Myers also faces questions about her past. She has endured some criticism over a tax credit she may have been ineligible for and over her role in a lawsuit about the alleged misuse of sensitive information by the Janesville School Board.

The race between the two Democrats is close, and despite the fact that a variety of polls and metrics rate the 1st District as pretty safely Republican, the national conversation about a possible midterm “blue wave” has extended to southeast Wisconsin.

The predicted blue wave is also relevant to the gubernatorial race in the Badger State, where incumbent Governor Scott Walker is up for re-election in November.

Walker was first elected in 2010, won a 2012 recall election against Milwaukee Mayor Tom Barrett, and was re-elected in 2014. Walker earned both national ire and commendation for his controversial Act 10 legislation that passed in June 2011. The bill affected public-sector employees’ collective bargaining, health insurance and retirement benefits.

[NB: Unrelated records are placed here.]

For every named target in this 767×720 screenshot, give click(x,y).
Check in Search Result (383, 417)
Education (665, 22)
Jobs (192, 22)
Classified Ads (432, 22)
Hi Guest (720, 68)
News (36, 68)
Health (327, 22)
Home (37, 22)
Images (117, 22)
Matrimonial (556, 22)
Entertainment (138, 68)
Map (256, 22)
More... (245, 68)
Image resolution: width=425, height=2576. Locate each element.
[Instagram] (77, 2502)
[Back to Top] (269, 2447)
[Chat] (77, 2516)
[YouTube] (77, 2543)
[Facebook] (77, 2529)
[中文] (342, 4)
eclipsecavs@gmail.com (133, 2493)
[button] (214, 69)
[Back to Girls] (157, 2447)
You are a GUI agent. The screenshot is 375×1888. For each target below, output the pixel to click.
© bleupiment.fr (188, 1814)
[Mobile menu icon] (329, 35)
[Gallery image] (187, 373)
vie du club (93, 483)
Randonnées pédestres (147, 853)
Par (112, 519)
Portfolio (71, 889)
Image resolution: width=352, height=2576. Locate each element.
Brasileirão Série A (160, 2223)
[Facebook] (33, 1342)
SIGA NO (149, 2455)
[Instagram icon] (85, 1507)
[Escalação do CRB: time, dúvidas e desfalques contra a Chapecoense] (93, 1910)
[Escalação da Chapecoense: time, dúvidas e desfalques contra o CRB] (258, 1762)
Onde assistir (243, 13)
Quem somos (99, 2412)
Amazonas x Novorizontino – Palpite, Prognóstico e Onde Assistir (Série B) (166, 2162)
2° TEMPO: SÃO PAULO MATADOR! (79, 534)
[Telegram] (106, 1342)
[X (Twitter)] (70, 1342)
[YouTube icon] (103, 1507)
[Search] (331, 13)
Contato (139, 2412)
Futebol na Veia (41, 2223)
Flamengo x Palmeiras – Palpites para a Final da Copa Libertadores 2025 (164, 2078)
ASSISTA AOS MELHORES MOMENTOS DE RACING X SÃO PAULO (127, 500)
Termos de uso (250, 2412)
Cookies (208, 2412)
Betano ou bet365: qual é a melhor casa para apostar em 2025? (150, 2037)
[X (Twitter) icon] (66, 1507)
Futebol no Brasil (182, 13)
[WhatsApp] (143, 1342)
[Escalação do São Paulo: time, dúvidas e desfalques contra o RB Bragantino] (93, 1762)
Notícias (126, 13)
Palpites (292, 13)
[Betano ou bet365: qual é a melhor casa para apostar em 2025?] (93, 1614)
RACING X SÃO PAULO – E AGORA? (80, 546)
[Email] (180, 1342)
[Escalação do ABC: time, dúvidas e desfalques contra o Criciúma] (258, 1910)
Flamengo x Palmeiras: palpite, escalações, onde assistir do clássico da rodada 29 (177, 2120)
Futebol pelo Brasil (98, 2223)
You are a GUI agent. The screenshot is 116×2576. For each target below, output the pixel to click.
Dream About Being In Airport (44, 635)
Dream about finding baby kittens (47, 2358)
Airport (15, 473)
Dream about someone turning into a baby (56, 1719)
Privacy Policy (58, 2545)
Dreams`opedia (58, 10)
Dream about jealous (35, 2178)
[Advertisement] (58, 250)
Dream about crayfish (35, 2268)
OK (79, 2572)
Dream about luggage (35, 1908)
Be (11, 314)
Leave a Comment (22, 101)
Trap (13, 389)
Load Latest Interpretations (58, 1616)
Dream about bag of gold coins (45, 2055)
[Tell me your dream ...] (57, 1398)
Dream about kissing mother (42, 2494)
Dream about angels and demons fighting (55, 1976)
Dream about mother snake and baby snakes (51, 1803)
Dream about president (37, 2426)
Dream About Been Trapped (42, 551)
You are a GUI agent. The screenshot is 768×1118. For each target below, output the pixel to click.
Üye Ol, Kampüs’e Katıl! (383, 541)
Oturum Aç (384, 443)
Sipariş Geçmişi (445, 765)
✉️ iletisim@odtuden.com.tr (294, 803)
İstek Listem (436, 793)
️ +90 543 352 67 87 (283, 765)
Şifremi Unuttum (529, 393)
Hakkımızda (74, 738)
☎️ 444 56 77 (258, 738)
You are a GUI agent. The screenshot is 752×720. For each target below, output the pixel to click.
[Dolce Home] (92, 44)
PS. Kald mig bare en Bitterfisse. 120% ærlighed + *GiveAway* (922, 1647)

It drew large protests in and around the Wisconsin State Capitol in Madison after its proposal.

To call the field of Democratic candidates vying to face Walker crowded is an understatement.

There are eight Democrats in the running, and Wisconsin’s electorate seems to be somewhat ambivalent. A recent Marquette Law School poll had Wisconsin Schools Superintendent Tony Evers as the frontrunner, with support from 31 percent of those surveyed, a comfortable margin over the other candidates. But 38 percent said they were undecided.

Among the seven others in the field are former state lawmaker Kelda Roys, watchdog activist Mike McCabe, longtime Madison Mayor Paul Soglin and Mahlon Mitchell, president of the Professional Fire Fighters of Wisconsin and the only black candidate.

Also running is Matt Flynn, former chairman of the state Democratic Party, who has taken heat for work he did as a lawyer representing the Milwaukee Archdiocese during an abuse scandal.

Recent polls show that the November race for governor is going to be tight. In mock general election matchups, a June poll from Marquette had Walker winning by 4 percentage points, while NBC News and Emerson College polls from July showed Evers on top.

The issues that seem to be inspiring the fiercest campaign debates are dollars spent on education and which schools see that support, as well as infrastructure concerns like broadband access in rural areas.

Wisconsin’s prison population has also been a top talking point lately, with a host of Democratic hopefuls expressing varying levels of support and gusto for cutting the state’s prison population in half. Walker said this would require the release of 5,000 violent offenders, a claim that PolitiFact found to be half true.

Wherever votes land on the political spectrum, they would likely agree the governor’s race is a crucial one. The winner will oversee Wisconsin’s redistricting process as part of the 2020 Census.

In June, the U.S. Supreme Court remanded a 2015 case accusing state lawmakers of giving Republicans an unfair advantage by carving out gerrymandered voting districts that limited the impact of Democratic votes.

Also on Tuesday’s primary ballot is a Republican race between former U.S. Marine Kevin Nicholson and state lawmaker Leah Vukmir, with the winner advancing to challenge Democratic U.S. Senator Tammy Baldwin in November.